Welltower is cutting most ties with beleaguered Genesis HealthCare, the company announced late Tuesday.
The real estate investment trust plans to terminate leases with Genesis for 51 of its properties and will provide an $86 million lease termination fee upon their successful transition. The real estate transactions total $880 million in net value, or about $144,000 per bed, according to Welltower.
“The quality of the company’s portfolio and long-term growth prospects will be significantly enhanced following the transition of assets to regional operators and through the future deployment of proceeds received through these transactions,” Welltower CEO Shankh Mitra said in a statement.
“Importantly, the transactions will … serve to meaningfully de-risk Welltower’s portfolio,” the company said.
Welltower plans to transition the involved facilities to other leading regional skilled nursing operators.
The Welltower/ProMedica joint venture on Tuesday also announced it is divesting a 25-property portfolio of “non-strategic” skilled nursing buildings for $265 million. The facilities were acquired when the Welltower/ProMedica partnership was formed in 2018. The facilities are in eight states and average 41 years of age.
The sale price represented a valuation of $82,000 per bed. The joint venture generated an unlevered internal rate of return of 22% over the term of the holdings, Welltower said.
In addition, the companies will be plucking nine state-of-the-art short-term PowerBack rehabilitation facilities operated by Genesis HealthCare for their joint venture. The PowerBack facilities are valued at $292 million and will be rebranded as ProMedica Senior Care, a label that was launched in October 2020.

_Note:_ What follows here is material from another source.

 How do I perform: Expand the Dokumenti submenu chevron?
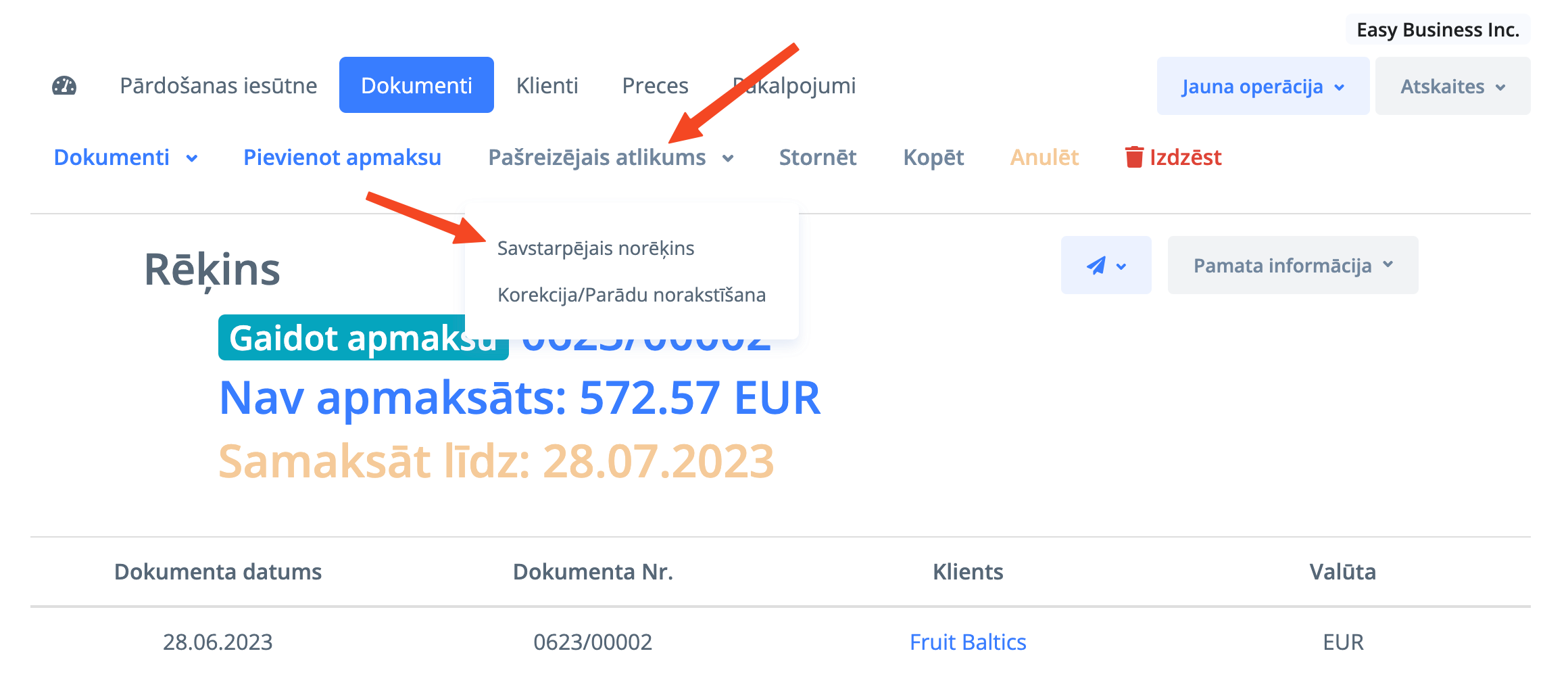click(192, 158)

“We are delighted to expand our partnership with ProMedica and enhance the quality and growth profile of our joint venture through these transactions,” Mitra said. “We shared lofty aspirations with ProMedica at the outset of our relationship and are pleased to announce that our expectations have been exceeded. “
Welltower said it will retain a preferred equity position in a joint venture with Aurora Health Network and Peace Capital, which will involve 42 of the facilities announced Tuesday. Their sale price was $680 million.
The announced transactions will result in short-term dilution of earnings, Welltower acknowledged. But it added that it expects to “create significant value for shareholders following the deployment of $745 million of anticipated proceeds over a range of higher-quality opportunities.”
“Although we are only a small part of the Aurora Health Network Joint Venture, our structured investment puts us in a position to capture additional value creation as we come out of COVID,” Mitra added. “As a result of these transactions, we are confident that Welltower is even better positioned today to create significant long-term value for our shareholders.”
Welltower said that it would realize an 8.5% unlevered internal rate of return over the full term of its relationship with Genesis HealthCare.
In 2016, Genesis represented more than 17% of Welltower’s pro rata net operating income.
Genesis has faced financial uncertainty since the start of the COVID-19 pandemic. The company in November reported had begun discussions with “select capital partners” to analyze a number of restructuring alternatives to improve Genesis’ financial outlook.
The company, also at the time, said it endured $60 million in losses directly related to the coronavirus pandemic during the third quarter — despite receiving $64 million in federal and state aid for the period.